_Stored dataset items_.
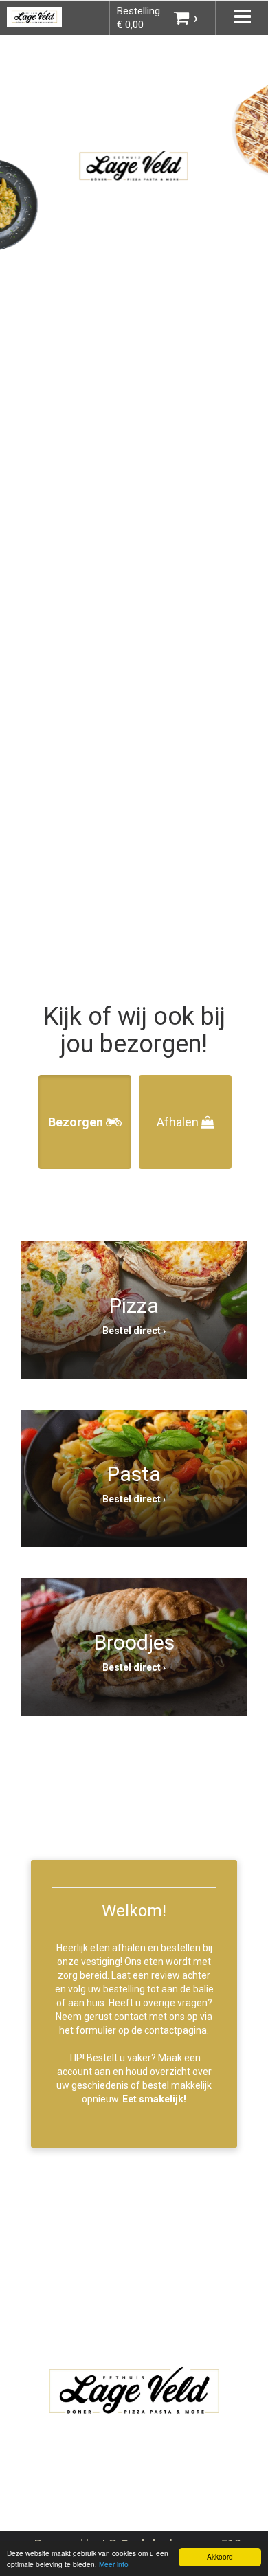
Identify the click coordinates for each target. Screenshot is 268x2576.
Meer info (114, 2564)
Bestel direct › (134, 1330)
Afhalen (179, 1122)
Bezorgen (77, 1122)
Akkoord (220, 2556)
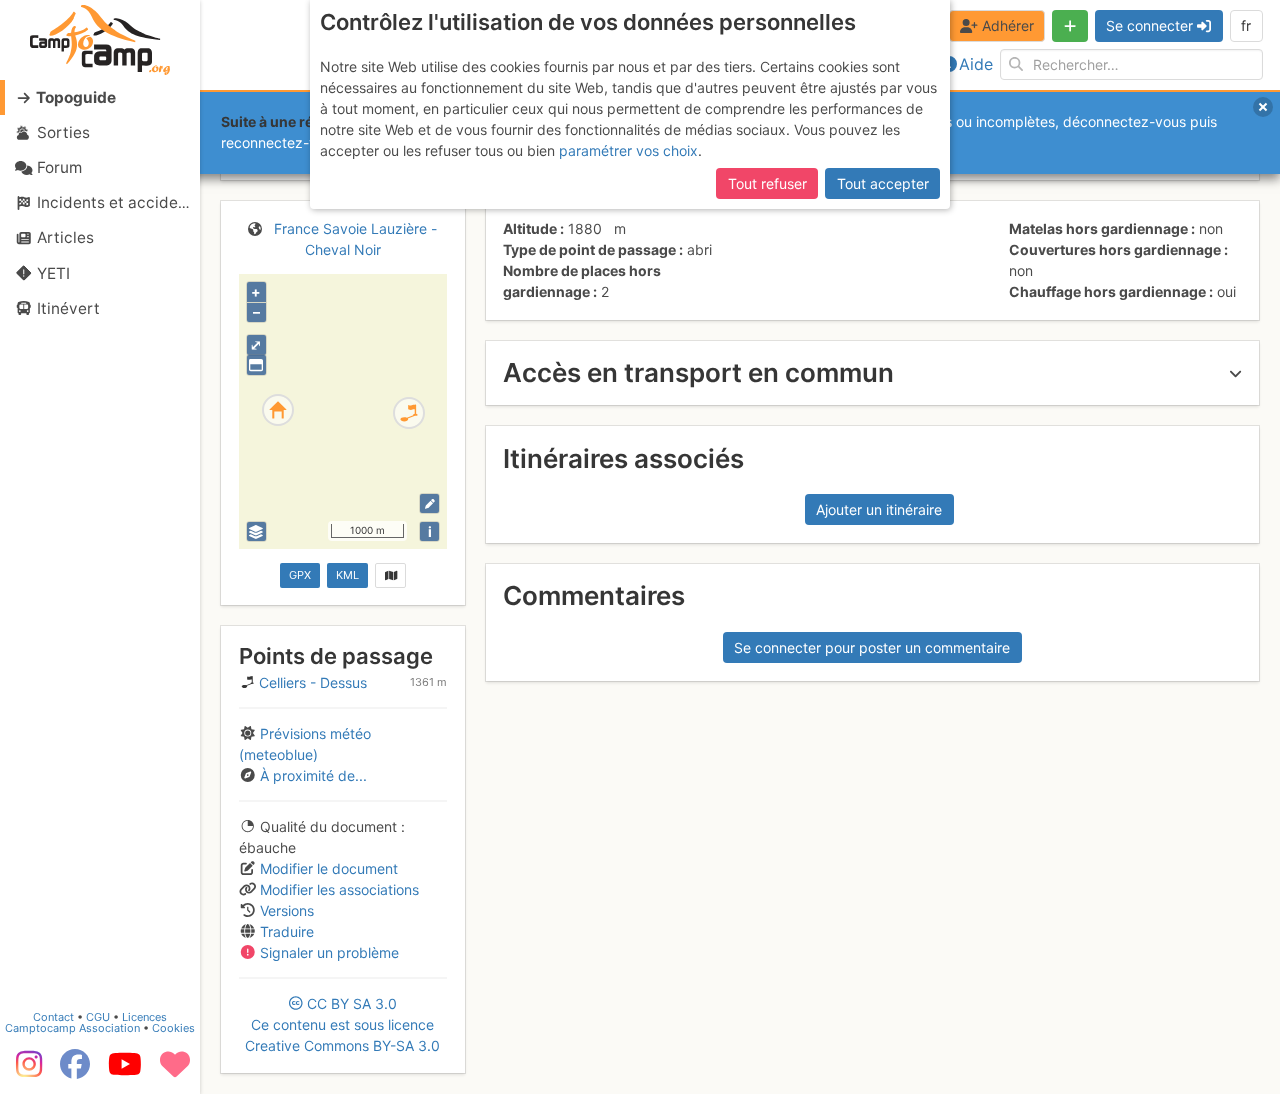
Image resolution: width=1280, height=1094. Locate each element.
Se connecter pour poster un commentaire (872, 647)
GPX (300, 575)
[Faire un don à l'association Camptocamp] (175, 1071)
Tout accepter (883, 183)
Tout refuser (767, 183)
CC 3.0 (342, 1024)
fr (1246, 25)
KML (347, 575)
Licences (144, 1017)
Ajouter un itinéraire (879, 509)
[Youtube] (125, 1071)
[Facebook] (75, 1071)
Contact (53, 1017)
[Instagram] (25, 1071)
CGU (98, 1017)
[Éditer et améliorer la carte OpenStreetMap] (429, 503)
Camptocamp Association (72, 1028)
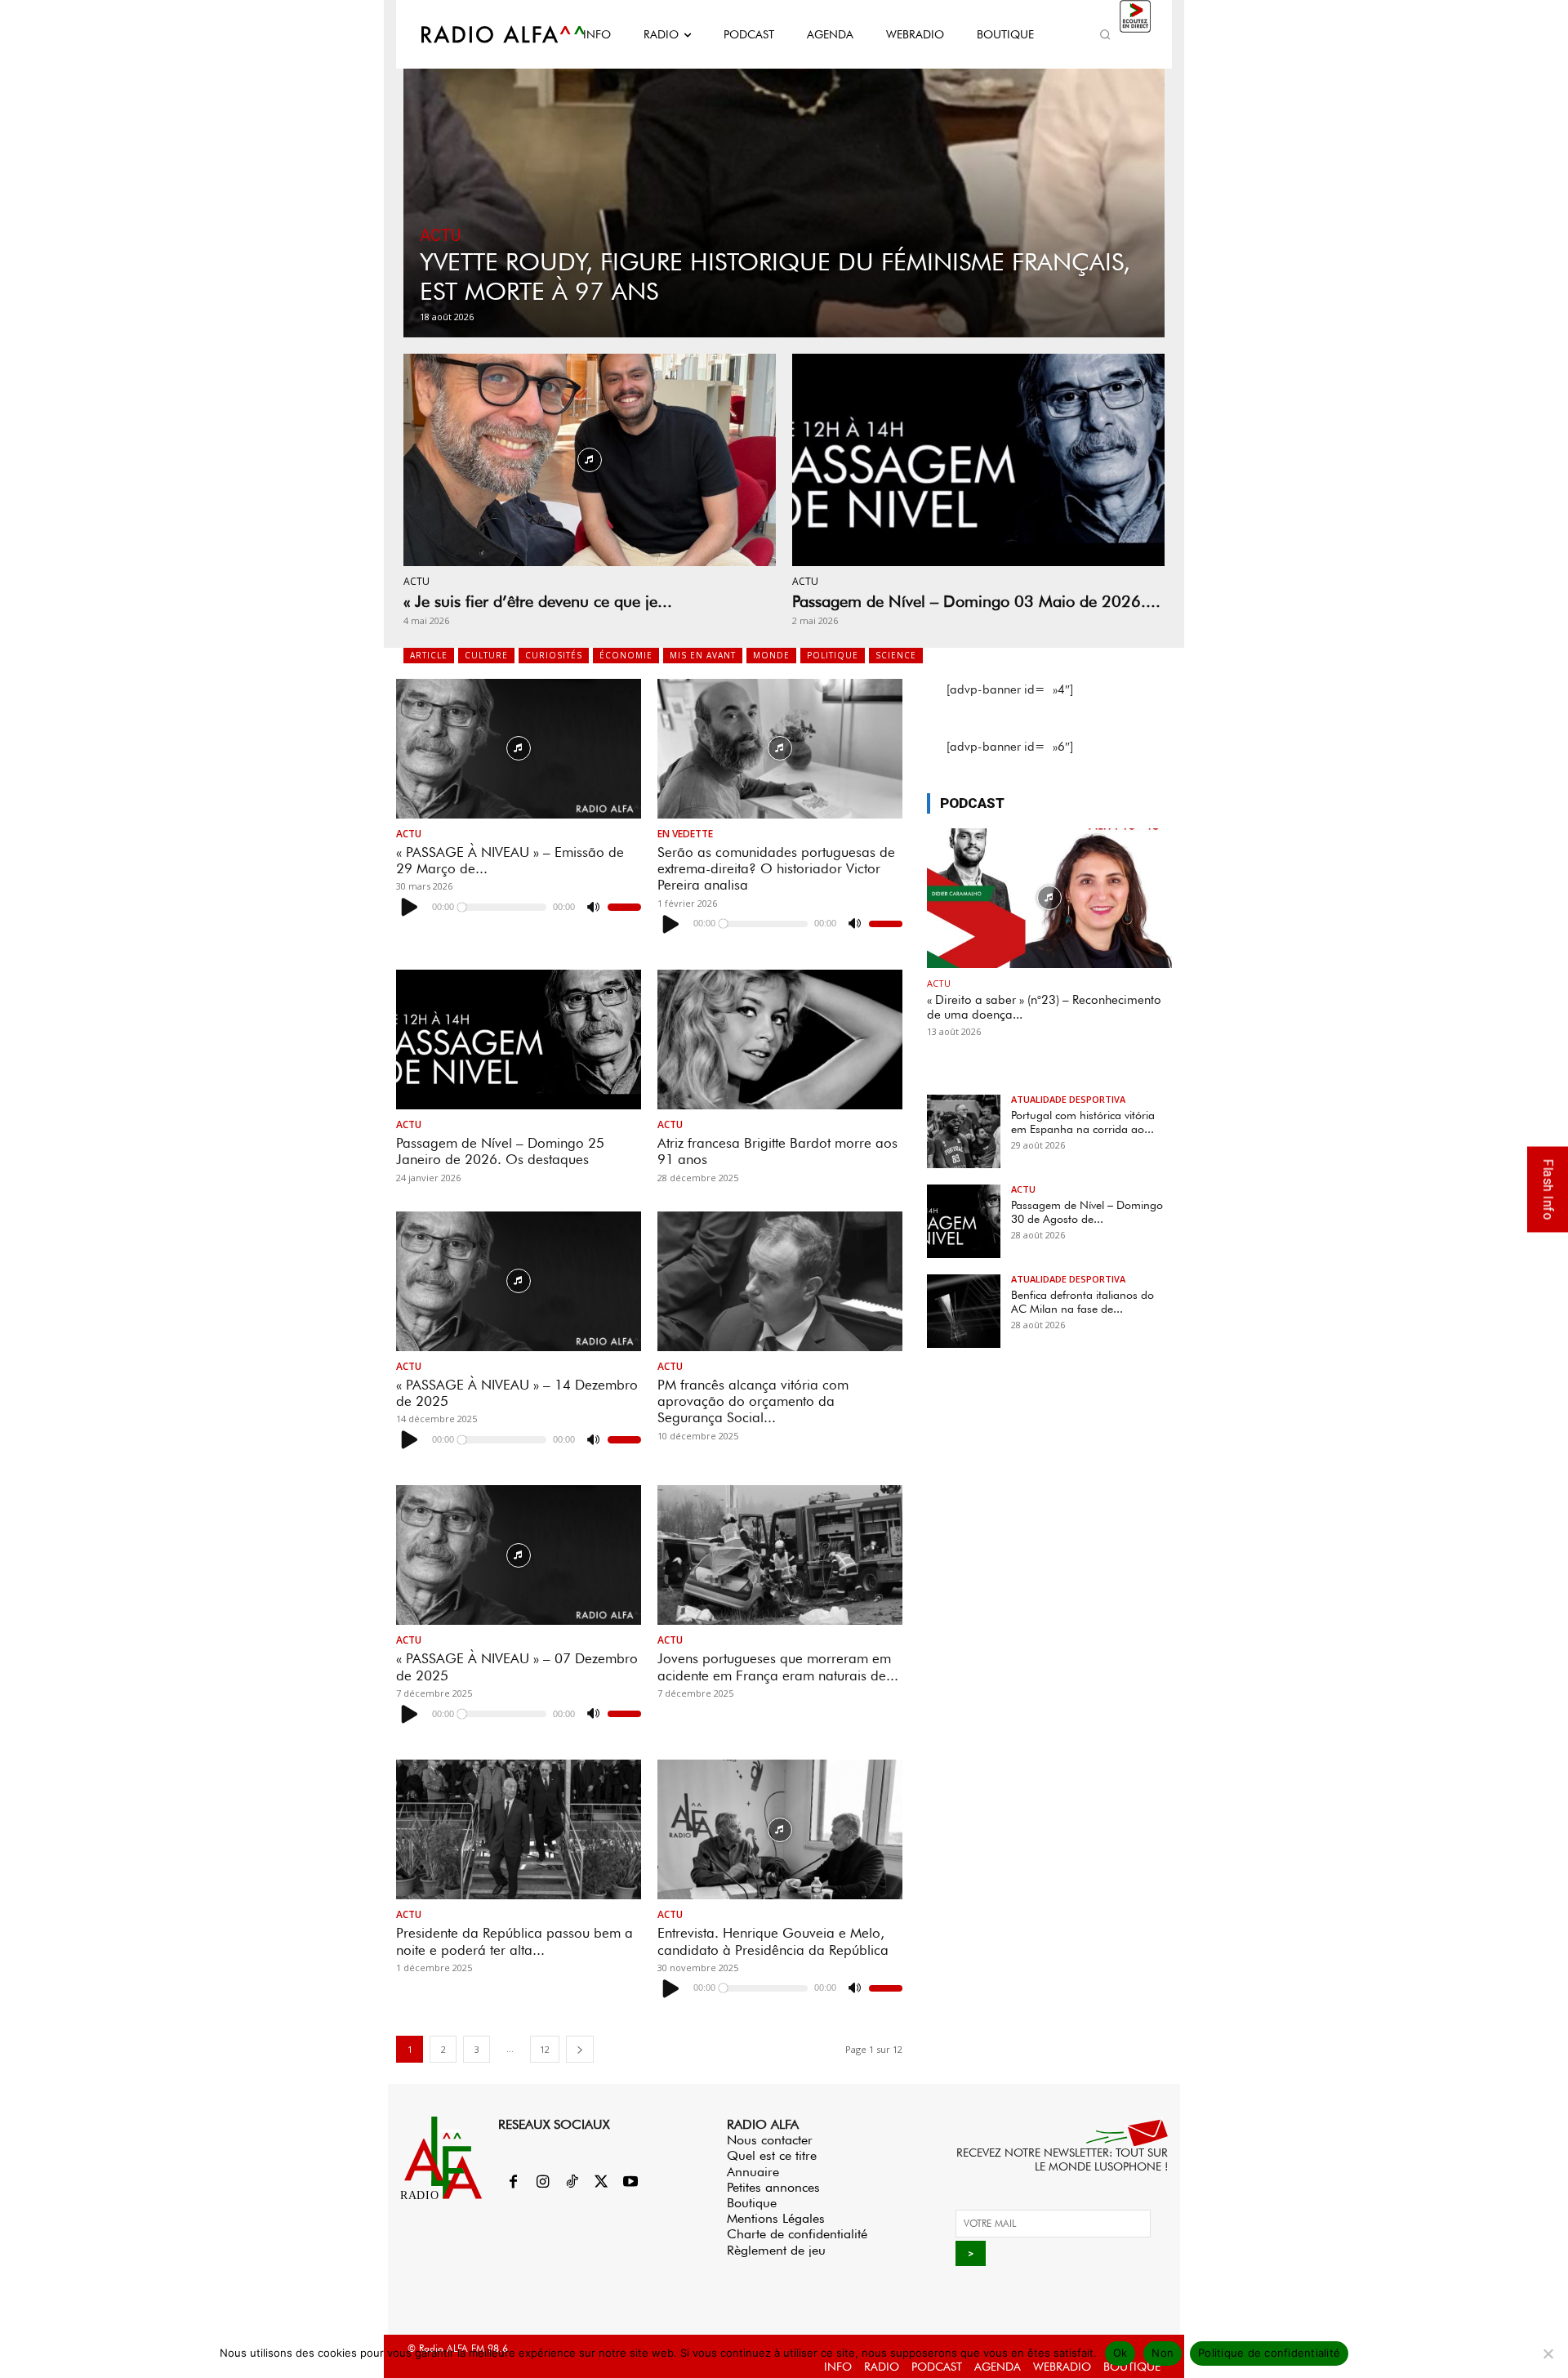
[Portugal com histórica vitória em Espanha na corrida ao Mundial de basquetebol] (963, 1131)
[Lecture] (410, 907)
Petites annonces (773, 2187)
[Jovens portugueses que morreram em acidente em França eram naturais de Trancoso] (779, 1555)
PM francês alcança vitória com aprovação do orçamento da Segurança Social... (753, 1401)
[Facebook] (513, 2182)
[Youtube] (630, 2182)
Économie (626, 655)
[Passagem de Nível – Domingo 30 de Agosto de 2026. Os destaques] (963, 1221)
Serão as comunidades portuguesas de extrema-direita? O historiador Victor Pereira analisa (776, 869)
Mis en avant (703, 655)
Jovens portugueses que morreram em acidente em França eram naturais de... (777, 1666)
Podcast (972, 803)
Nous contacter (770, 2140)
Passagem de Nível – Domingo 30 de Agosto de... (1087, 1211)
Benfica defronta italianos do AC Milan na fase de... (1082, 1301)
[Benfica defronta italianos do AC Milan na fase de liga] (963, 1311)
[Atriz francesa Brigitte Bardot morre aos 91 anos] (779, 1039)
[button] (1105, 34)
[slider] (624, 906)
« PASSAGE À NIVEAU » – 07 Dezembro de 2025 (517, 1666)
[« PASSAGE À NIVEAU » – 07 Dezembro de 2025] (518, 1555)
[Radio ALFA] (484, 34)
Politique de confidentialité (1269, 2352)
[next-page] (580, 2049)
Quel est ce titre (772, 2155)
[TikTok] (571, 2182)
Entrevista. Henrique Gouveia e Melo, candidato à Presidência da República (773, 1941)
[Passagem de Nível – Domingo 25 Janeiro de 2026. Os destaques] (518, 1039)
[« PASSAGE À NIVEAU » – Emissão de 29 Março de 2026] (518, 749)
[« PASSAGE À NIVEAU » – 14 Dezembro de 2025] (518, 1281)
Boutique (752, 2203)
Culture (486, 655)
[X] (601, 2182)
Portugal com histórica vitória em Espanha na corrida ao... (1083, 1122)
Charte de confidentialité (797, 2234)
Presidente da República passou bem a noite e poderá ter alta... (514, 1941)
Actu (440, 235)
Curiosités (553, 655)
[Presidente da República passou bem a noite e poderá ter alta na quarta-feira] (518, 1829)
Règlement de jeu (776, 2250)
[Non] (1547, 2353)
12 (545, 2049)
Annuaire (753, 2171)
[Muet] (593, 907)
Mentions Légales (776, 2218)
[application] (518, 906)
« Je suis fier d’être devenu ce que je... (537, 601)
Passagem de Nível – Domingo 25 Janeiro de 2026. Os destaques (500, 1151)
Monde (771, 655)
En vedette (685, 834)
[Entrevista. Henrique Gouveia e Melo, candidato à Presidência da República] (779, 1829)
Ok (1120, 2352)
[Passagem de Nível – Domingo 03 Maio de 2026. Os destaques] (978, 460)
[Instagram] (542, 2182)
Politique (832, 655)
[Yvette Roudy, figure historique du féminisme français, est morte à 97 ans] (784, 185)
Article (429, 655)
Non (1163, 2352)
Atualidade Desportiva (1068, 1099)
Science (895, 655)
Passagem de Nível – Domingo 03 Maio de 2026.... (976, 601)
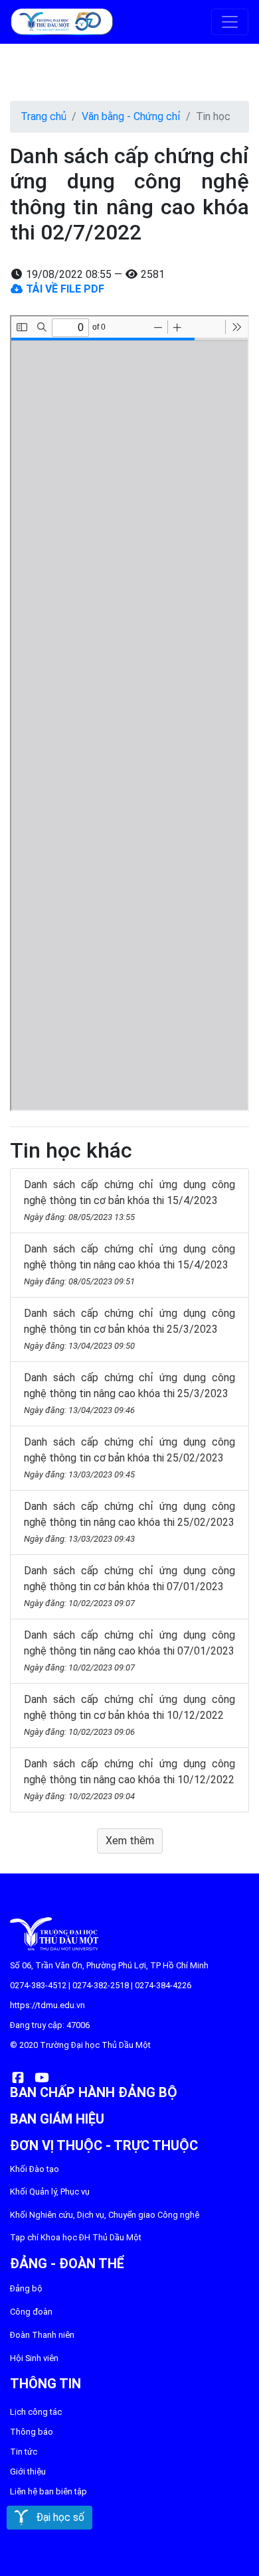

_Goal of the exercise_. Within the entries above, the lines from the one containing "fr (1246, 25)" through the one containing "[Atriz francesa Brigitte" are to be transcribed exactly, ends included, pictures excluded.

_Exercise solution_.
fr (1246, 25)
KML (347, 575)
Licences (144, 1017)
Ajouter un itinéraire (879, 509)
[Youtube] (125, 1071)
[Facebook] (75, 1071)
Contact (53, 1017)
[Instagram] (25, 1071)
CGU (98, 1017)
[Éditer et améliorer la carte OpenStreetMap] (429, 503)
Camptocamp Association (72, 1028)
[Portugal com histórica vitória em Espanha na corrida ao Mundial de basquetebol] (963, 1131)
[Lecture] (410, 907)
Petites annonces (773, 2187)
[Jovens portugueses que morreram em acidente em França eram naturais de Trancoso] (779, 1555)
PM francês alcança vitória com aprovação do orçamento da Segurança Social... (753, 1401)
[Facebook] (513, 2182)
[Youtube] (630, 2182)
Économie (626, 655)
[Passagem de Nível – Domingo 30 de Agosto de 2026. Os destaques] (963, 1221)
Serão as comunidades portuguesas de extrema-direita? O historiador Victor Pereira analisa (776, 869)
Mis en avant (703, 655)
Jovens portugueses que morreram em acidente em França eram naturais de... (777, 1666)
Podcast (972, 803)
Nous contacter (770, 2140)
Passagem de Nível – Domingo 30 de Agosto de... (1087, 1211)
Benfica defronta italianos do AC Milan na fase de... (1082, 1301)
[Benfica defronta italianos do AC Milan na fase de liga] (963, 1311)
[Atriz francesa Brigitte Bardot morre aos 91 anos] (779, 1039)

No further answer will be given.